Bismillahirrahmanirrahim
Birinci Pencere
Bilmüşâhede görüyoruz ki, bütün eşya, hususan zîhayat olanların pekçok muhtelif hâcâtı ve pekçok mütenevvi' metâlibi vardır. O matlabları, o hâcetleri ummadığı ve bilmediği ve eli yetişmediği yerden münâsip ve lâyık bir vakitte onlara veriliyor, imdada yetiştiriliyor.
Halbuki, o hadsiz maksudların en küçüğüne o muhtaçların kudreti yetişmez, elleri ulaşmaz.
Sen kendine bak: Zâhirî ve bâtınî hasselerin ve onların levâzımâtı gibi, elin yetişmediği ne kadar eşyaya muhtaçsın. Bütün zîhayatları kendine kıyas et. İşte bütün onlar, birer birer Vücûb-u Vâcibe şehâdet ve vahdetine işaret ettikleri gibi, heyet-i mecmûasıyla, güneşin ziyâsı güneşi gösterdiği gibi, o hal ve bu keyfiyet, perde-i gayb arkasında bir Vâcibü'l-Vücudu, bir Vâhid-i Ehadi, hem gayet Kerîm, Rahîm, Mürebbî, Müdebbir ünvanları içinde akla gösterir.
Şimdi ey münkir-i cahil ve ey fâsık-ı gâfil! Bu faaliyet-i hakîmâneyi, basîrâneyi, rahîmâneyi ne ile izah edebilirsin? Sağır tabiatla mı, kör kuvvetle mi, sersem tesadüfle mi, âciz, câmid esbâbla mı izah edebilirsin? (Sözler 33. Söz 1. Pencere)
Bediüzzaman Said Nursi
SÖZLÜK:
BASÎRÂNE : Görerek, iç yüzünü de görür gibi.
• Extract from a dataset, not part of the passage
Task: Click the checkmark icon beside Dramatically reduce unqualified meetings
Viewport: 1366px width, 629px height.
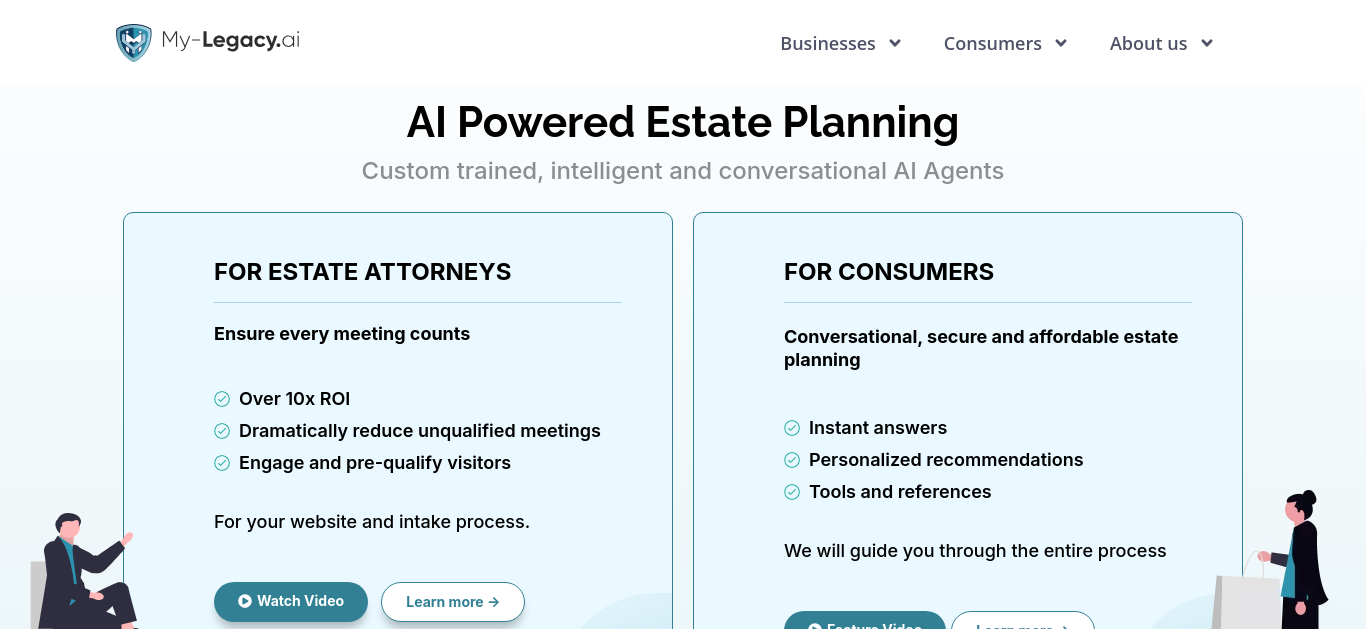Action: point(222,431)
BÂTINÎ : İçe âit, içte olan.
BİLMÜŞÂHEDE : Bizzat şâhit olarak, görerek, görür şekilde, görme derecesinde.
ESBÂB : Sebepler.
FAALE(T) : (Fâil. C.) Fâiller, özneler, iş yapanlar.
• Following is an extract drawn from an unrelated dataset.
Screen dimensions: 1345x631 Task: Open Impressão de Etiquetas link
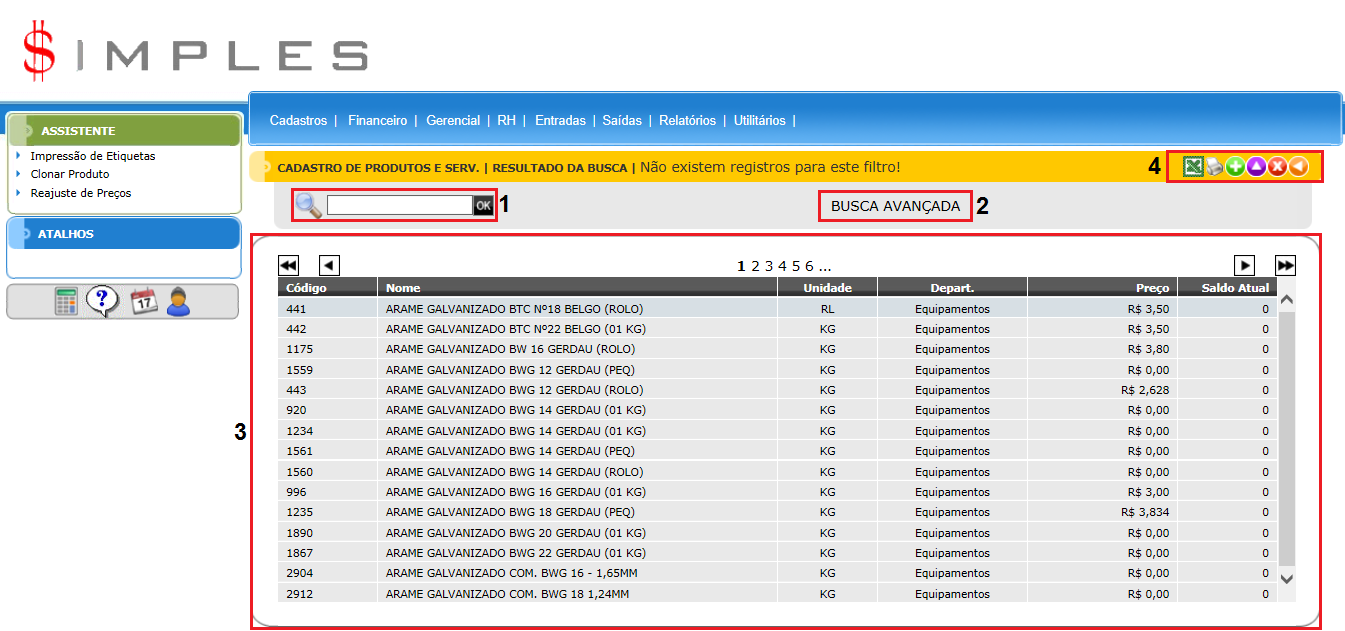click(92, 156)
FAALİYET-İ HAKİMANE : Hikmetli ve bilimsel iş yapan.
FÂSIK-GAFİL: Günahlarından, büyük günahları işlediğinden haberi olmayan.
HÂCÂT : İhtiyaçlar.
HÂCET : İhtiyaç.
HASSE : Duygu organı, bir şeye mahsus kuvvet.
HEYET-İ MECMUA: Kendine ait her şeyiyle.
HUSUSAN : Bilhassa, özellikle.
KEYFİYET : Durum, esas, içyüz, bir şeyin nasıl olduğu ciheti, kalite.
LEVÂZIMÂT : Lâzım olan şeyler.
MAKSUD : İstenen, arzu edilen, kastedilen şey.
MATLAB : Arzu, istek.
METÂLİB : İstekler, arzular, talep edilen şeyler.
MUHTELİF : Çeşitli. Farklı.
MÜDEBBİR : Evvelden düşünüp işleri ona göre ayarlayan; plânla idâre eden.
MÜNKİR : İnkârcı, kabul etmeyen.
MÜREBBÎ : Terbiye eden, besleyip büyüten.
MÜTENEVVİ' : Çeşit çeşit, muhtelif, çeşitli, değişik, türlü türlü.
PERDE-İ GAYB : Gayb perdesi, görünmeyen âlemin perdesi.
RAHÎM : Sonsuz şefkat ve merhamet sahibi Allah.
RAHÎMÂNE : Şefkat ve merhametli bir şekilde.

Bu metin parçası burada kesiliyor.